▸ **Exercise**: Start at the line containing "You are a GUI" and continue through the end of the data, swapping "screenshot" for "screen capture" and changing nothing else. Leave the pictures out of your answer.

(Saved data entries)
[Start of section]

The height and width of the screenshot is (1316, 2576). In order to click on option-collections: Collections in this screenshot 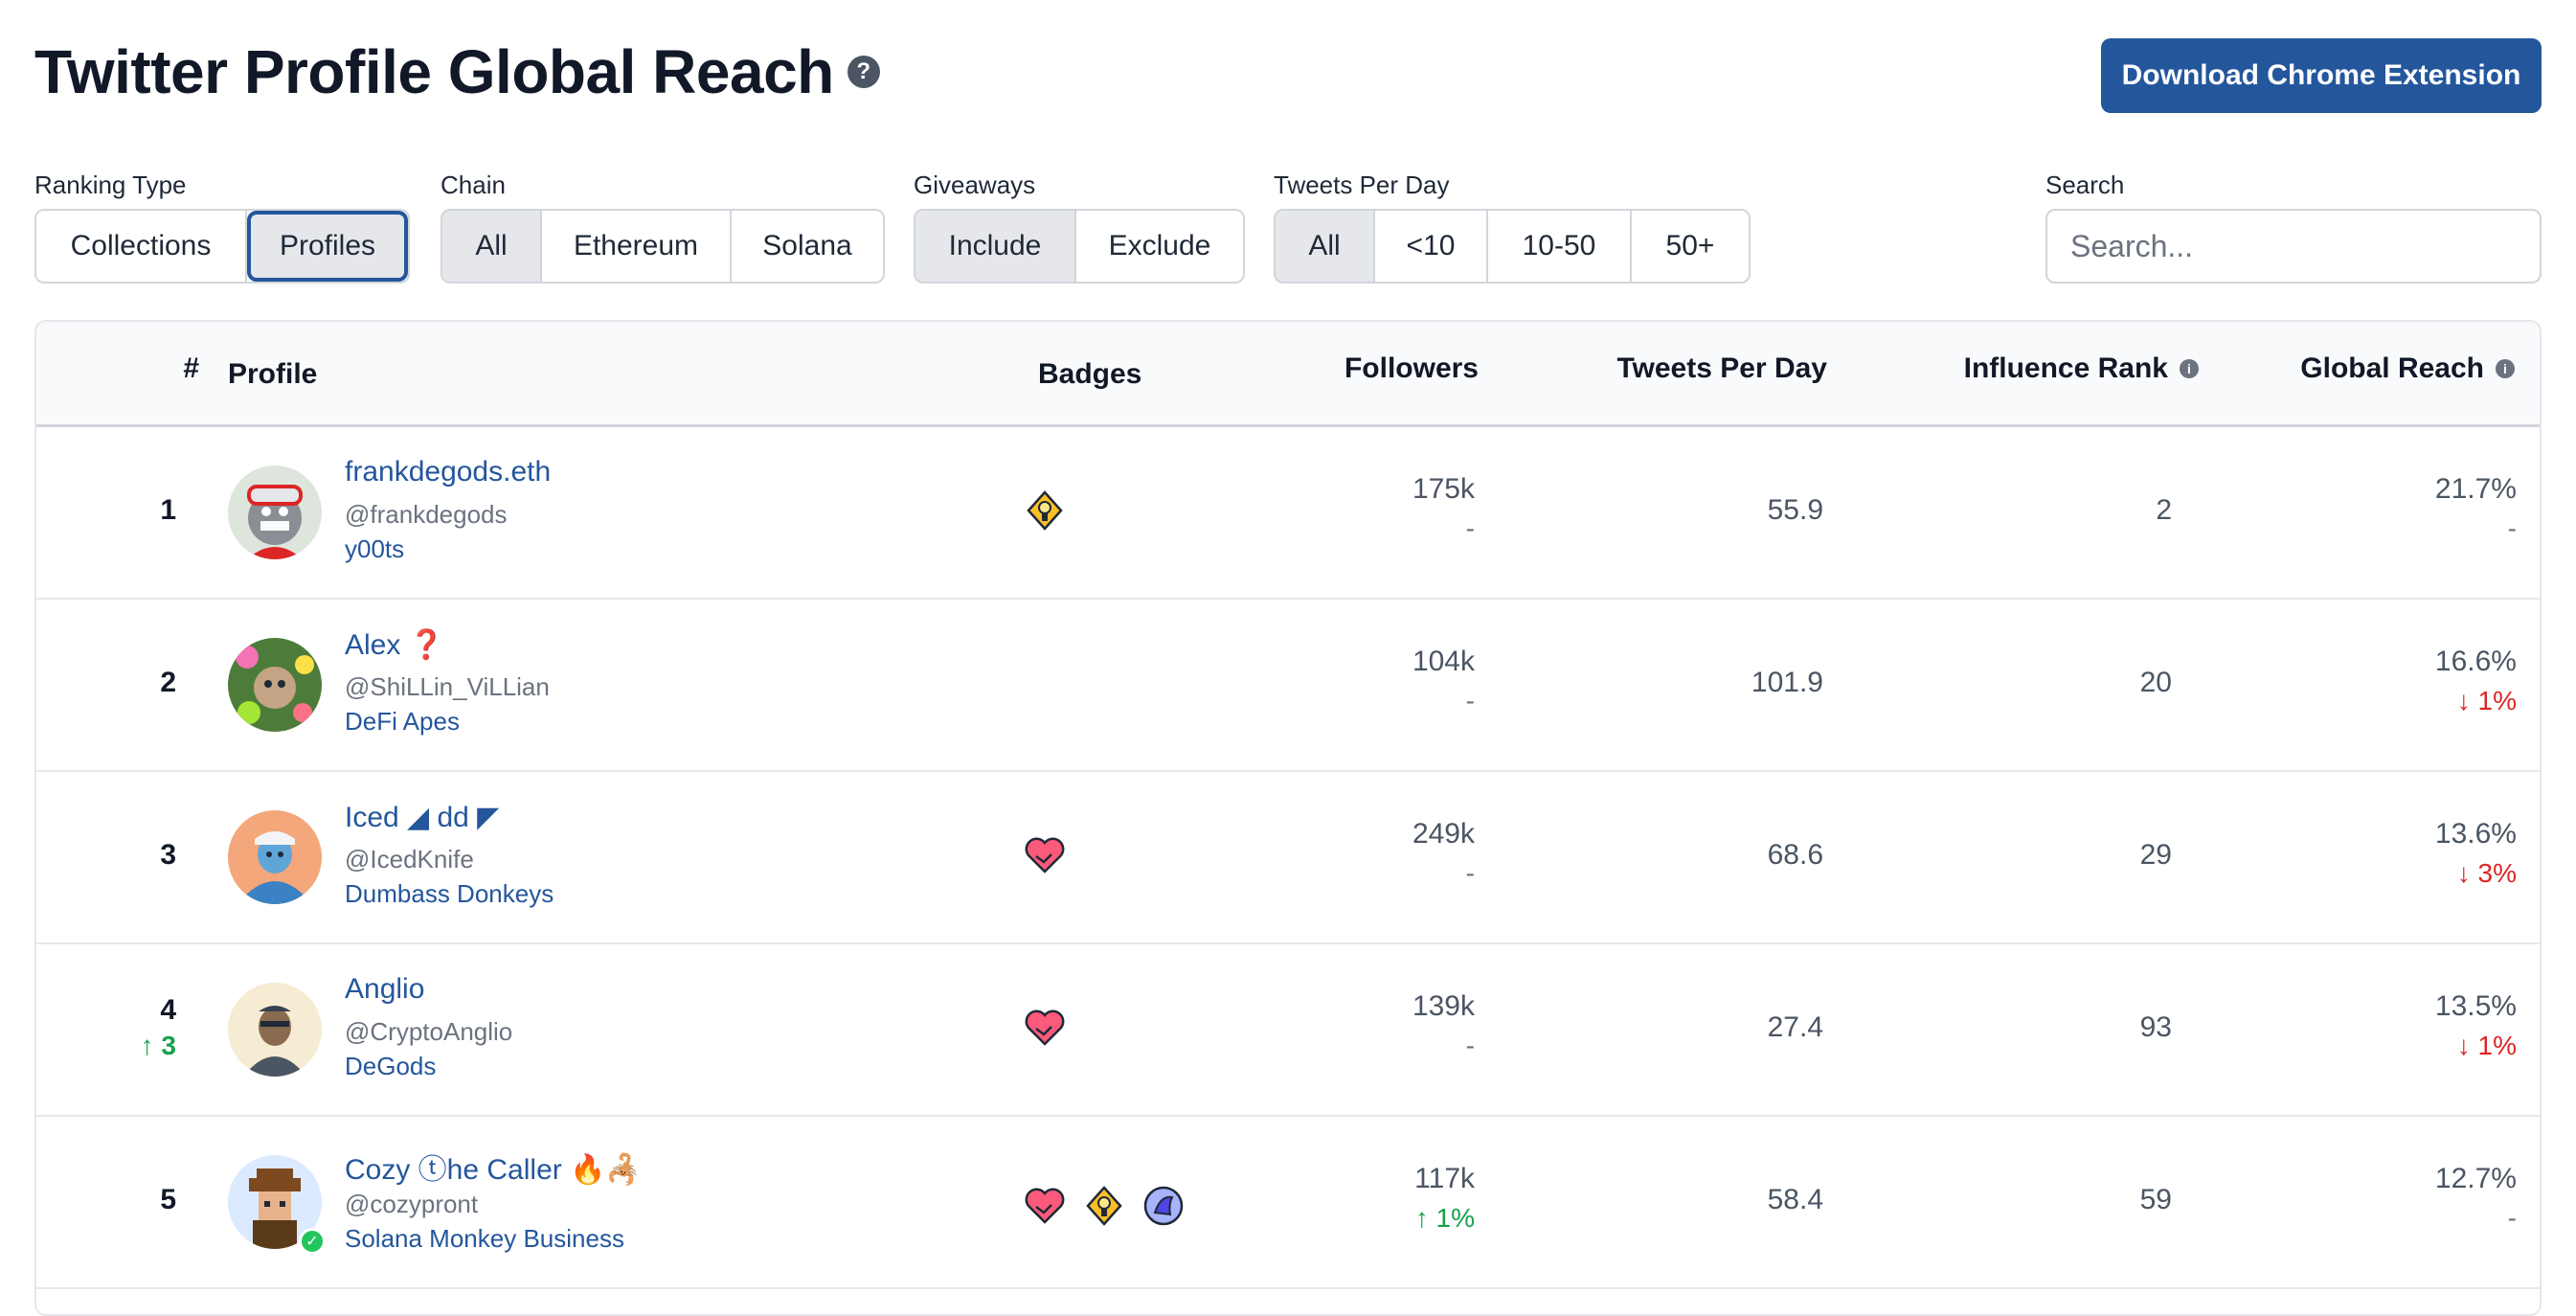, I will do `click(142, 247)`.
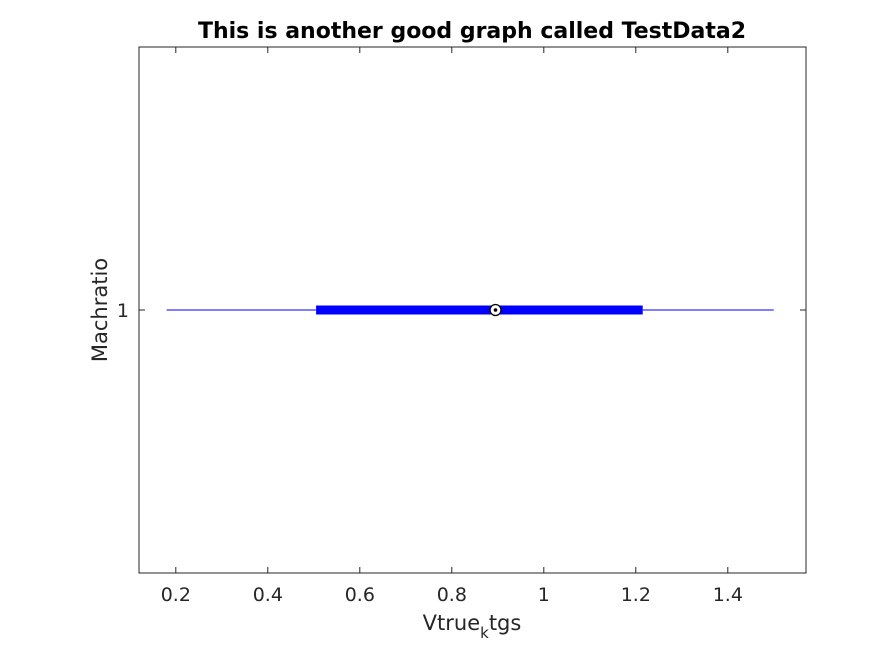 Image resolution: width=891 pixels, height=645 pixels. I want to click on y-tick-label: 1, so click(123, 311).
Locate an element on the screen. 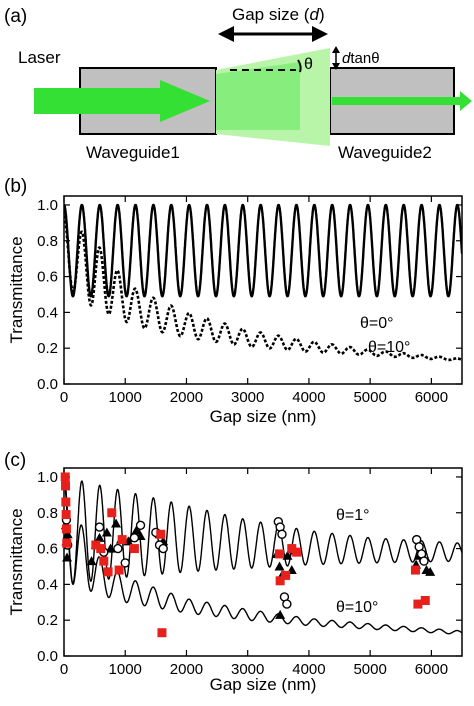  offset-arrow-bottom-head is located at coordinates (336, 66).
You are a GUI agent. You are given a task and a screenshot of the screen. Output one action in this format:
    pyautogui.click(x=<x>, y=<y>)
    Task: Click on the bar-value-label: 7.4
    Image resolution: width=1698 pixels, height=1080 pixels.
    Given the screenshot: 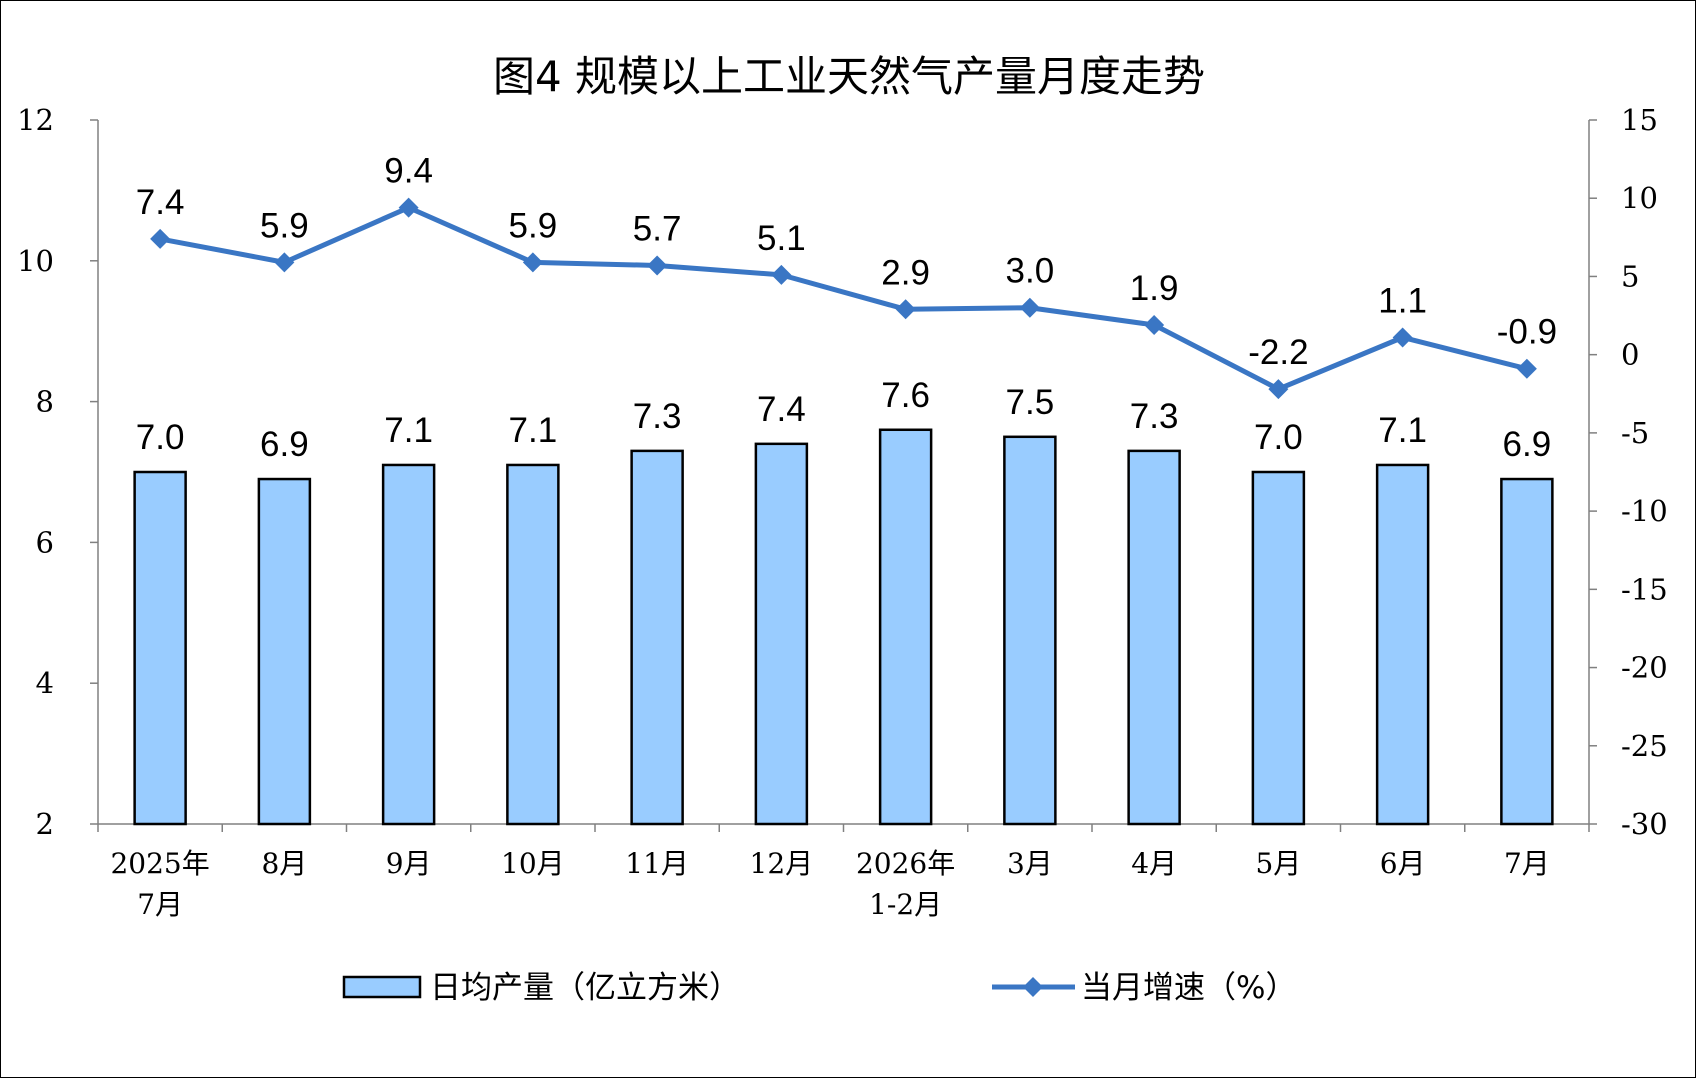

[End of section]

▸ **Result for this exercise**:
You are a GUI agent. You are given a task and a screen capture of the screen. Output one action in this format:
    pyautogui.click(x=<x>, y=<y>)
    Task: Click on the bar-value-label: 7.4
    Image resolution: width=1698 pixels, height=1080 pixels.
    Given the screen capture: 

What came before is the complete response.